A West Side community garden will soon host a functional art installation that will merge a structure meant for people with the ecological environment surrounding it.
A pavilion, designed to be a haven for people, plants, animals and fungi, is expected to be completed Friday as part of the Chicago Architecture Biennial, the largest international expo for contemporary design and architecture in North America. The project is known as The Living Room.
The installation is part of the ongoing development of a permaculture food forest at six formerly vacant lots at 1320 S. Pulaski Rd., owned and managed by the Chicago Christian Alternative Academy in North Lawndale. The sustainable food forest has vegetable plants, edible shrubs and fruit trees that grow apples, pears, persimmons and pawpaws so any member of the neighborhood can access fresh produce for free.

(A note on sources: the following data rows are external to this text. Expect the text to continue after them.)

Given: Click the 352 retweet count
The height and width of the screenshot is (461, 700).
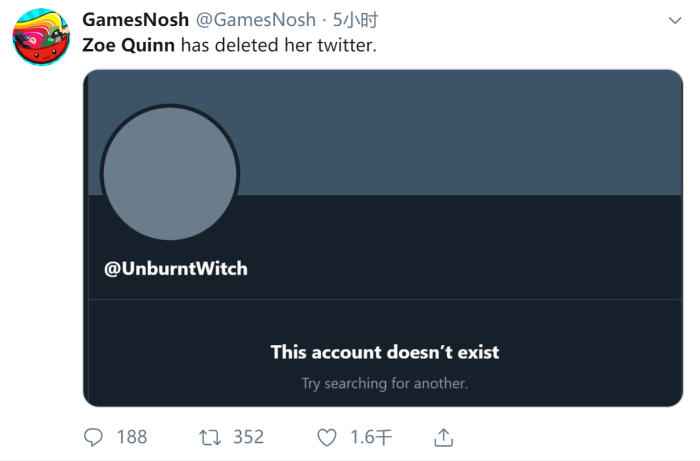Looking at the screenshot, I should (x=248, y=437).
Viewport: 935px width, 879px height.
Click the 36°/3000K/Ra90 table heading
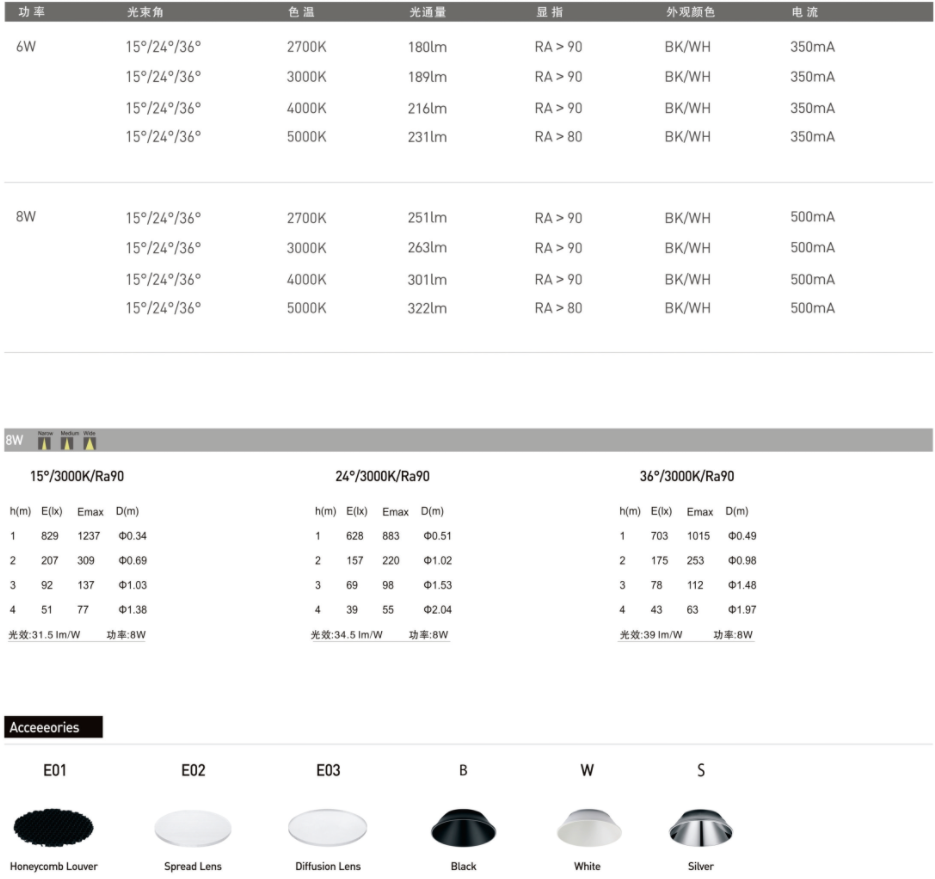pos(686,477)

The food forest is a few years old and it will take at least seven years to fully establish the permaculture. The dozens of species of edible plants are naturally suited to thrive in Chicago’s climate, said Dr. Myra Sampson, the founding principal for the high school.

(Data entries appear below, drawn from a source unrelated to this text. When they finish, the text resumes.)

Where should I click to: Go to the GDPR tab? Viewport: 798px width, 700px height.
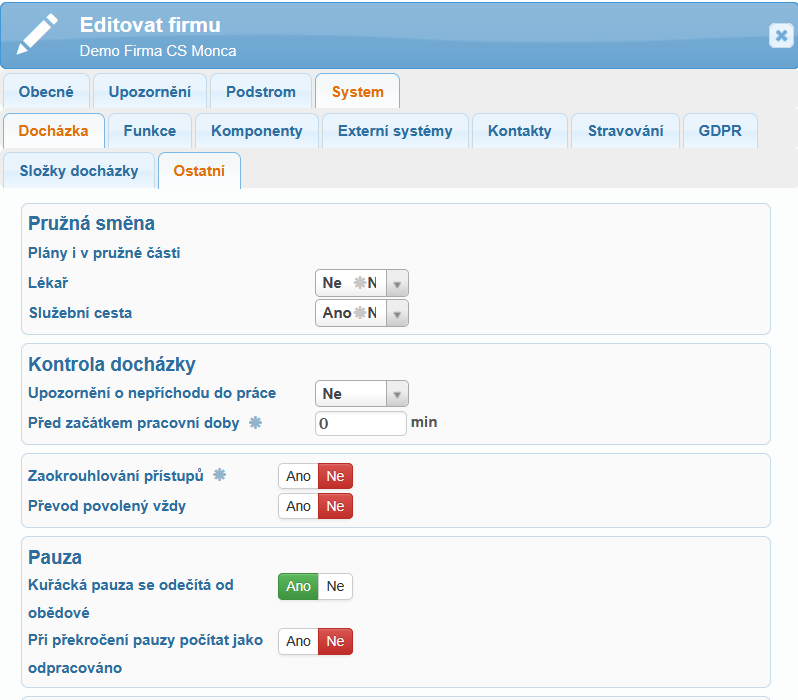[720, 131]
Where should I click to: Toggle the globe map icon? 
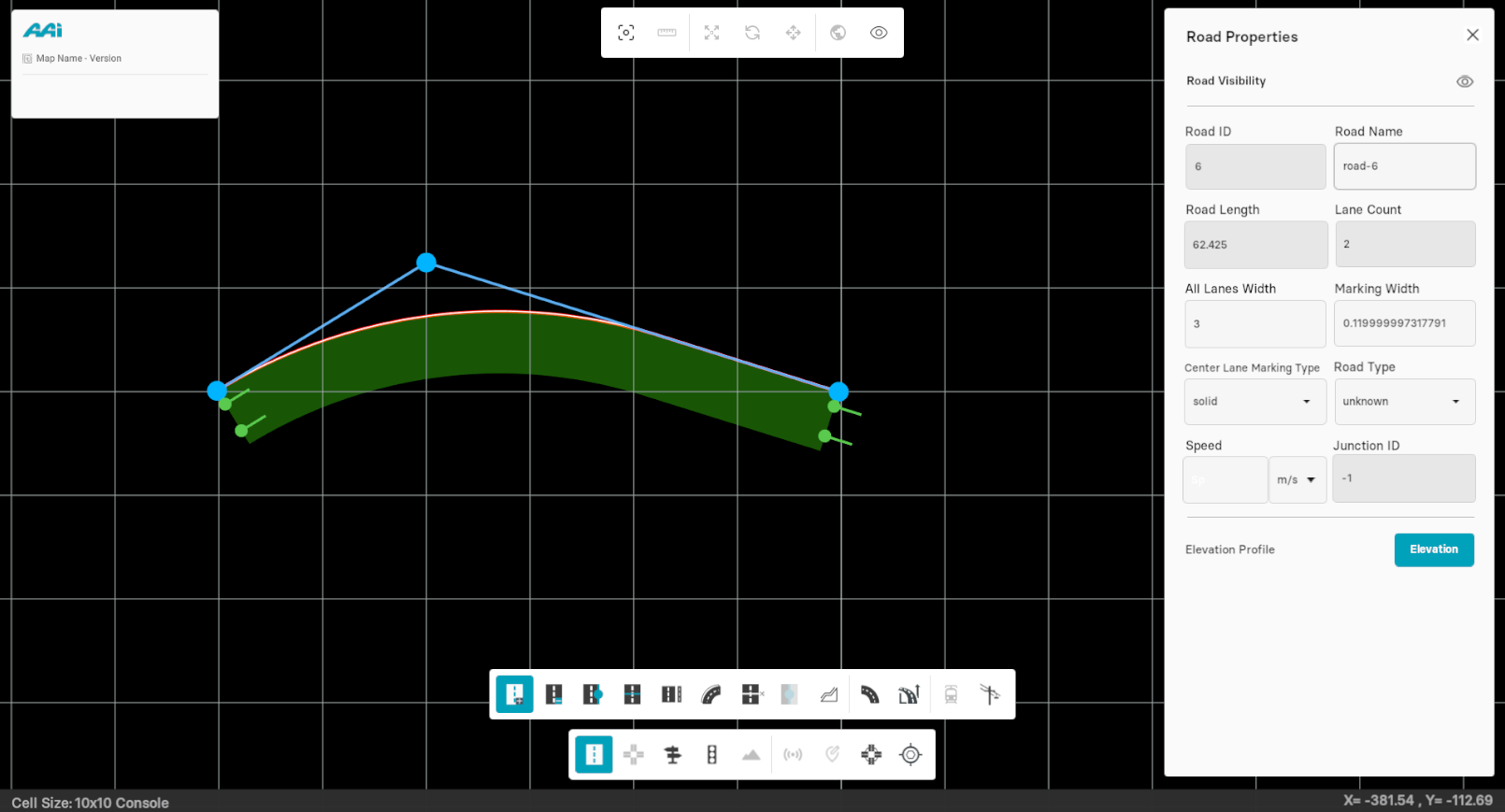pyautogui.click(x=838, y=33)
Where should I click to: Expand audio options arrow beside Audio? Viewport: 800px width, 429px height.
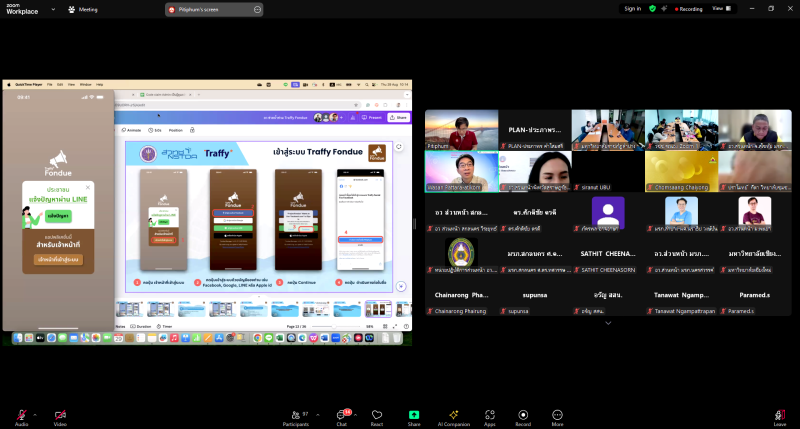click(x=35, y=412)
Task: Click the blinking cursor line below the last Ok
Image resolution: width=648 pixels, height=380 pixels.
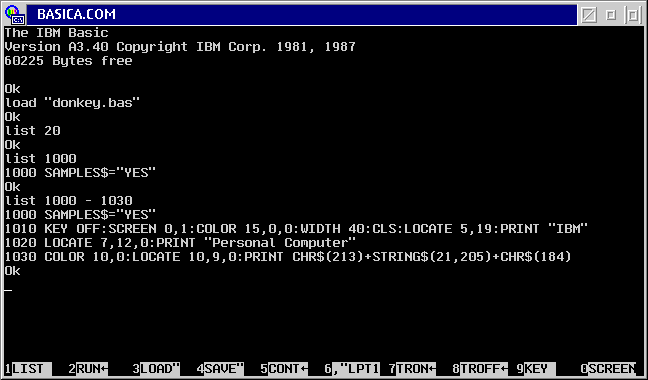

“It’s an attempt to help restore the earth as we restore ourselves,” Sampson said. “We are so used to trying to mold things to our environment and our needs, instead of letting the earth mold us and tell us what to do, what to plant there. That’s a part of permaculture that I just really love, that we’re not in control of everything, but we are a part of everything.”
Like the rest of the food forest, the pavilion is being designed to follow principles of permaculture — working with nature rather than against it. The structure is being created by Antonio Torres and Michael Loverich, founders of the Bittertang Farm architecture firm, to “play with permaculture processes so that they can also start to become part of the architecture of the pavilion,” Torres said.
The pavilion will include several 20-foot totems made from raw, natural materials, including untreated wood designed to naturally evolve over the lifespan of the installation. The materials also will allow students and residents to grow edible mushrooms on portions of the totems.
Birds and insects will be able to nest in the different layers of the structure, which are intended to “create a lot of different spaces for either people to hang out in, but also for animals to live in and inhabit,” Loverich said.
It will also include 8-foot-high baskets made from layers of woven willow branches, as well as live willow trees that will grow in and around the pavilion, giving it an “interconnectivity of all of these different elements to kind of create this self-sustaining ecosystem,” Loverich said.
“It becomes a scaffolding for people to interact differently with the nature around them. That was the thing that was really exciting for us architecturally,” Loverich said.
The Chicago Christian Alternative Academy hosts community education programs, such as beekeeping lessons and soil bio-nutrient classes at the food forest. Residents can also use the pavilion for their own purposes, like for performances and meetings.
“Our students need concrete things. Urban agriculture and ecology is just a way of teaching them to take care of the earth, how to be responsible, how to be in community with one another. And at the same time, to provide food and nourishment for the body,” Sampson said.
The events, programs and other ways residents will utilize the pavilion will also be an invitation for people to think differently about ecology, food and health, said David Brown, artistic director for the Chicago Architecture Biennial.
“Coming there for other activities, it encourages, inadvertently, the awareness of growing healthy food and healthy eating,” Brown said. “Those that aren’t necessarily interested in gardening, through the space… may discover gardening.”
The Living Room pavilion stays true to this year’s theme of the Chicago Architecture Biennial, Brown said: The Available City. The projects in this year’s expo are meant to inspire people to radically reimagine the possibilities of what could exist in open and public spaces, especially on the thousands of vacant lots around the city.
Like the permaculture forests that are built to evolve alongside nature, this year’s featured architecture projects are meant to highlight “improvisational” designs that “kind of build over time,” Brown said.
“Urban design isn’t meant to be something that has direction from the start. The specific and particular aspects are not known until you really start to work with community organizations, and they can evolve over time,” Brown said.